Todays recipe is the 4th in a 5 part series and our way of reminding you that TriVita is not about portions and pills but we are concerned about the complete you!

TriVita’s Vegetably-Chicken Soup

Ingredients:
2 tbsp olive oil
2 onions, diced
4 tsp fresh garlic, minced
6 carrots, sliced
1 pint Brussels’s sprouts, halved
4 yams, diced
6 celery stalks, thickly chopped
2 lbs boneless, skinless chicken breasts, cubed
64 oz. fat-free chicken broth
6 tbsp tomato paste
4 tsp cumin
2 tsp dried thyme
4 tsp chili powder
1 cup red wine (optional)
1 1/2 cup wild rice
1 cup frozen peas
1 cup corn, canned or frozen

Directions:

Sauté garlic and onions in the oil, then add carrots, sprouts, celery and yams.
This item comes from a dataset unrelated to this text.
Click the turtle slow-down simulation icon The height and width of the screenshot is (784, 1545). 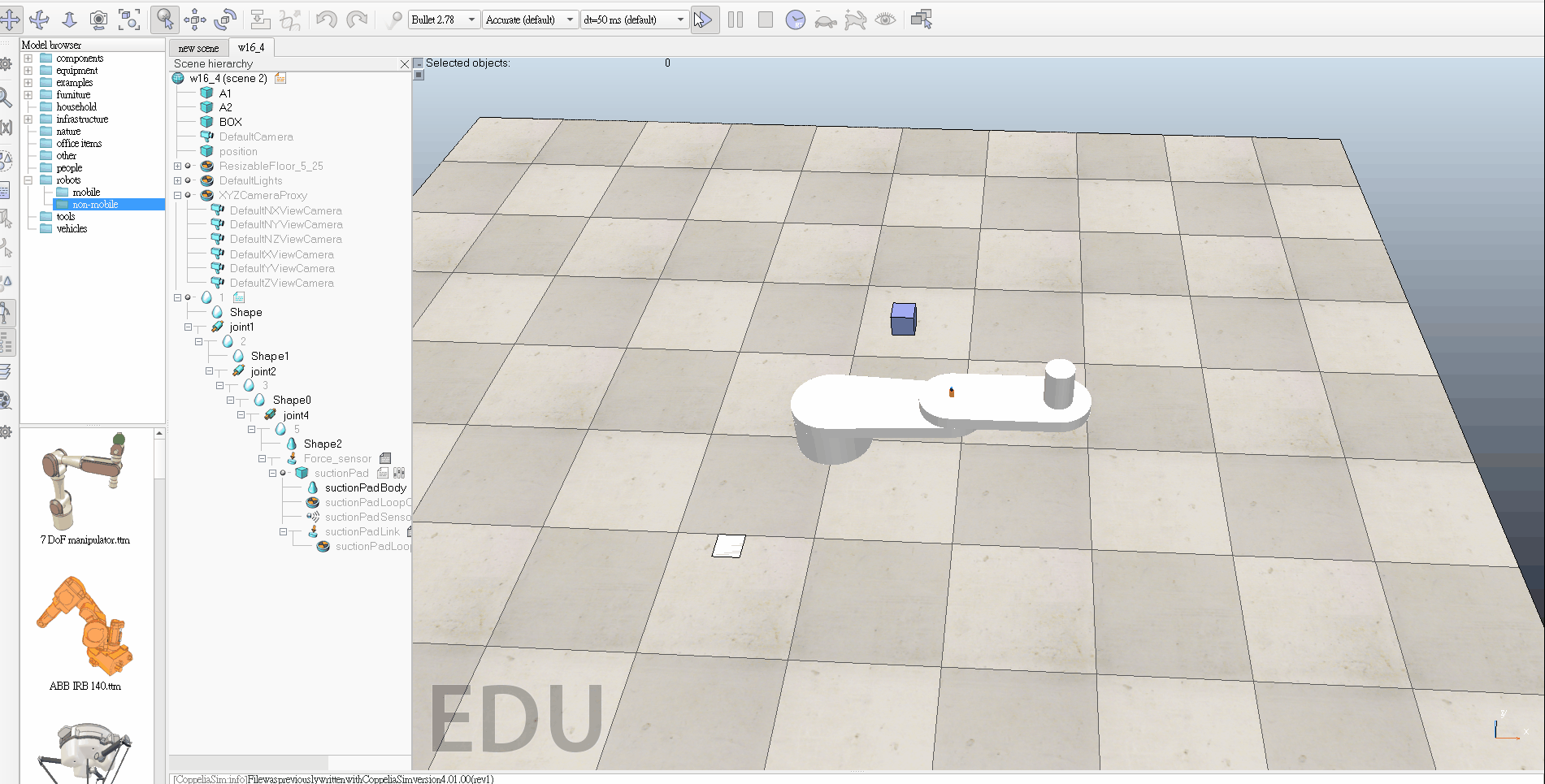(x=825, y=19)
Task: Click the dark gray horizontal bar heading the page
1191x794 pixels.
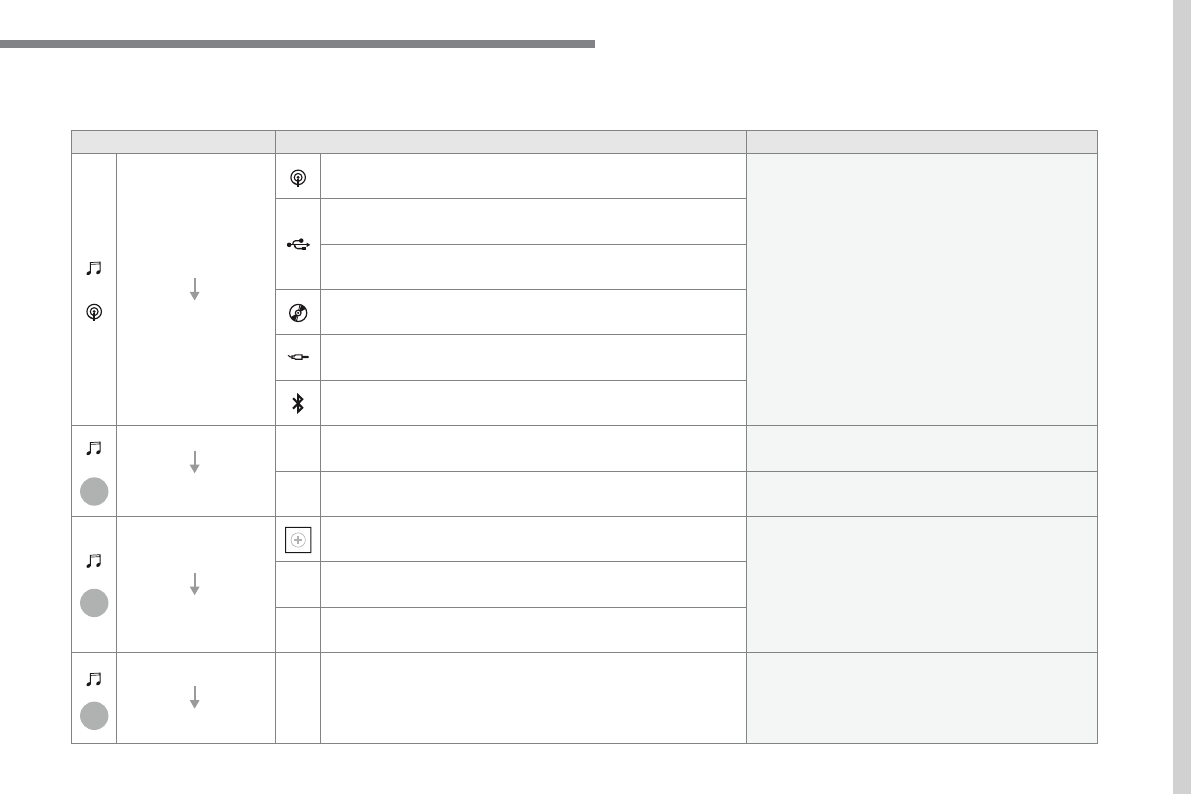Action: 297,44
Continue to sauté – add broth if needed. Dredge chicken with thyme, chili powder and cumin in a plastic bag, then sauté in a nonstick skillet. Combine chicken with vegetables in a Dutch oven, and add broth and tomato paste, then add wine if desired. Add wild rice, cover and simmer for about half an hour until rice is tender. Add remainder of vegetables and cook for 10 minutes. Makes two to three servings. Total cooking takes about 45 minutes.